If there is one Marvel property that I have always wanted to see but never thought I would see on the big screen, it’s Thor. Now the Disney/Marvel juggernaut has the will and the capital to push towards an Avengers film and they need Thor, so through some stroke of strange creative and financial synergy, we have Kenneth Branagh’s THOR. Those three words sort of blow my mind.
I loved a lot about the Thor. Loki as played by Tom Hiddleston is nearly perfect. Chris Hemsworth makes a good God of Thunder, at least if you are looking for the Ultimate version of the character dressed up in something like the original Thor’s costume. Heimdall is great as the guardian of the Rainbow Bridge and all of the S.H.I.E.L.D. stuff is fun but maybe a bit of a sidetrack. The Frost Giants, though not as big as I would have imagined, actually look pretty scary with their blood-red eyes and ice weapons. All of the humor even works, and that surprised me. The trailers made the movie look goofy, and while the Thor comics are no strangers to goofy, I didn’t want the comedy to bring the film down. It doesn’t. In fact it helps to add some energy in spots where there isn’t much.
Thor is another superhero origin story but one with a slightly different spin. Since Thor already has his powers as a God of Asgard and son of Odin, there’s no need to explain how he got them. Instead, Odin strips Thor of his powers for being an arrogant prick and the middle of the film is spent watching the hero try to do something worthy of the King of Asgard. It’s a theme right out of the comics, but it gets a little tedious. The same idea was handled with much more humanity in Superman 2.
The film switches between following the Earthly exploits of a depowered Thor and the Asgardian shenanigans of Loki as he moves pieces around to get what he wants. Only, without some background in the comics, I’m not sure that Loki’s motivations are all that clear until the film’s final minutes.
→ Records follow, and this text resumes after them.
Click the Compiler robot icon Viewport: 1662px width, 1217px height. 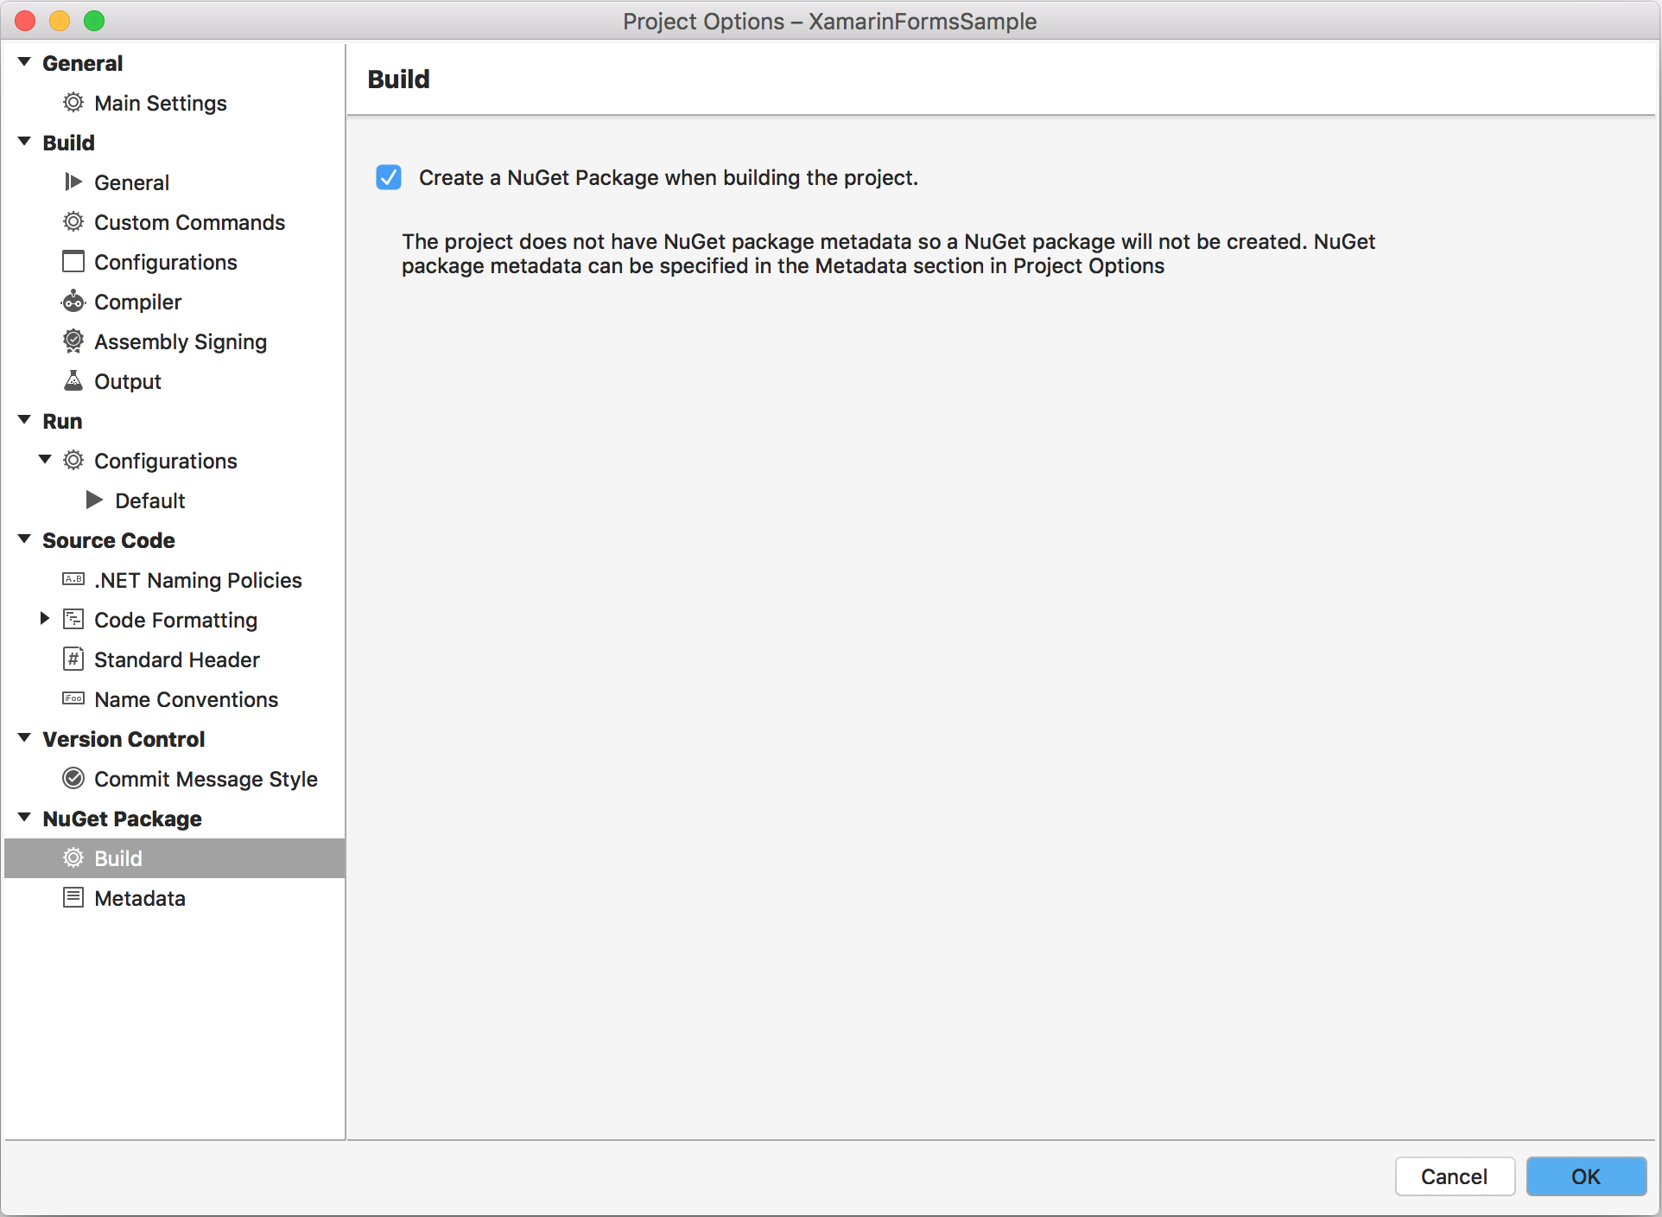point(73,302)
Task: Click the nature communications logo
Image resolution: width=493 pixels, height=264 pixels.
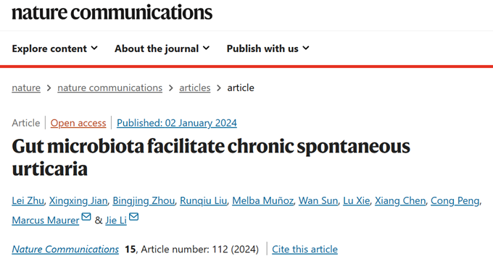Action: pyautogui.click(x=112, y=12)
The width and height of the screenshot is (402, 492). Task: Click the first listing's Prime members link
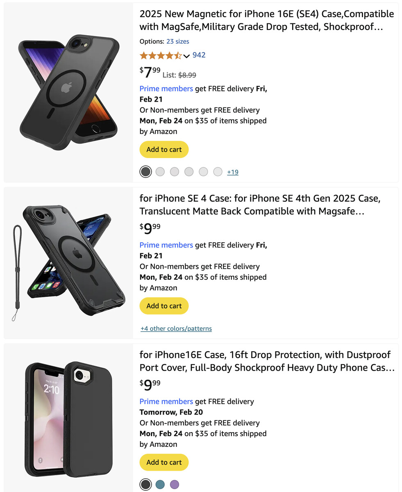coord(166,89)
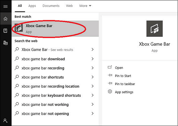Select xbox game bar keyboard shortcuts suggestion

click(51, 95)
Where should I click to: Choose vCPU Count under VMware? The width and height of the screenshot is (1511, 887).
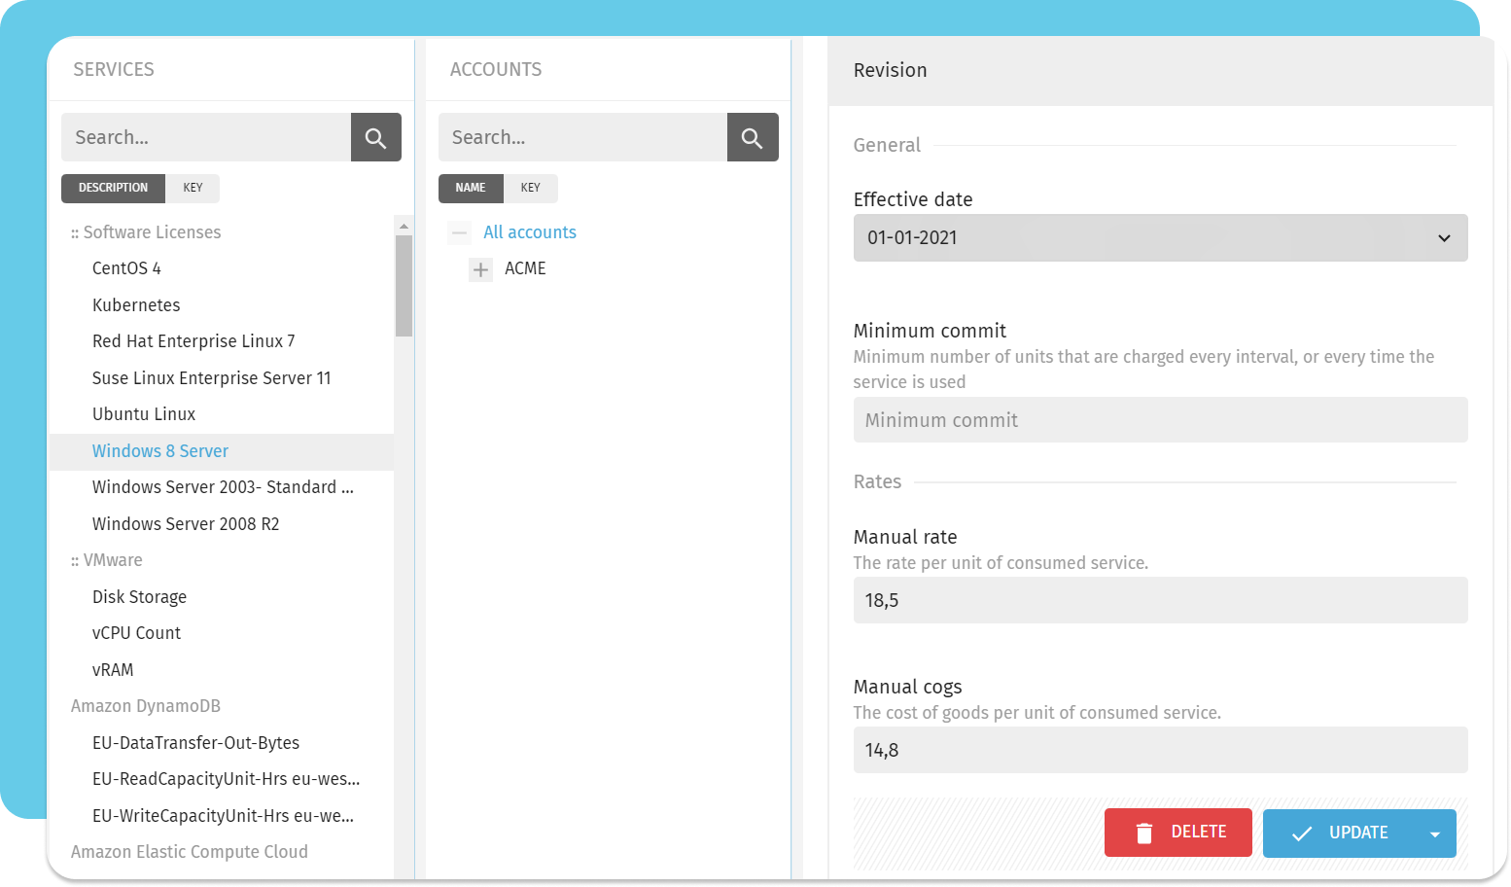click(x=136, y=633)
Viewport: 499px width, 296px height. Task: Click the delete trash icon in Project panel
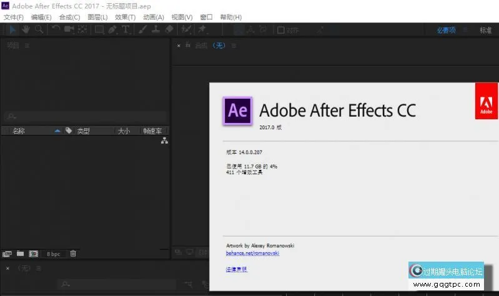point(73,254)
This is where the comics tend to excel beyond their film adaptations. In almost any Thor book where Loki figures you will find a panel or two where Loki is scheming and maybe even letting slip some of his plan. In the movie version of Thor, Loki always seems a little dark and a little off but is he trying to win Odin’s love, or steal the throne, or show up his brother? There’s a bit at the end where he explains it, but the film could have spent more time with Loki and less with the useless Warriors Three so that we’d care.
I think that the biggest challenge with bringing Thor to the screen has nothing to do with the sets or designs or effects–it has to do with the fact that the story of Thor is really the story of Loki. Thor is the golden child, the perfect warrior, the favorite son, and the nearly invincible God of Thunder. Like Superman, he’s a little boring because nothing really hurts him and he swooshes around with his red cape and saves the day. But what makes the comics interesting is the dynamic that Thor has with his brother who is weak, put-upon, different, and who ultimately becomes one of the greatest villains in the Marvel universe simply because he is living in Thor’s shadow. That stuff in The Lord of the Rings with Boromir and Faramir and the father with a most favorite son–THAT’S what the Thor and Loki story is about. Why couldn’t we have seen more of that here?
This is where the financial and creative energies behind a giant film like this fight one another, and it doesn’t take Heimdall’s all-seeing eyes to know which is going to win. After all, these films exist to make money for Marvel, to sell toys and Dr. Pepper and to push the company toward even bigger and more profitable pictures in the future. Thor is actually a pretty small story. It’s not ripped from cross-realm epics like so many of the great Thor comics. It’s a character piece but it gets a little lost when it has to deliver action and fantasy and characters destined for the toy shelves. Without Thor’s mother, Sif, the Warriors Three, and some of the Earthly non-adventure, the film could have lingered a while on the tension between Loki and Thor. They are brothers, they love each other, and yet they are opposite sides of a coin. There are tons of recent Thor comics that do a great job of wringing the pathos out of that relationship, but in the film, there’s not enough time to see that bond to care what happens to it in the end.
I’m a lifelong Thor fan and at the end of this film I didn’t jump up an applaud or get teary or feel excited about his further adventures, and that’s a problem. Thor is a tough property to do as a summer blockbuster but it’s not impossible. Branagh has so many of the right ingredients here and he hits some very specific notes with grace, but he never quite goes for the gut punch that the story of Thor and Loki requires.
I enjoyed the film on the whole. The Destroyer was awesome, the Rainbow Bridge was well-done, the scope of where this story could go was laid out, and there were enough moments faithful to the comics to keep me smiling. The 3D was fine but not all that helpful. But Thor definitely feels like a prelude to the Avengers which is kind of exciting and disappointing all at once. I wanted to see something with a little more depth–not grim and gritty Thor, but just something that worked on the emotional level.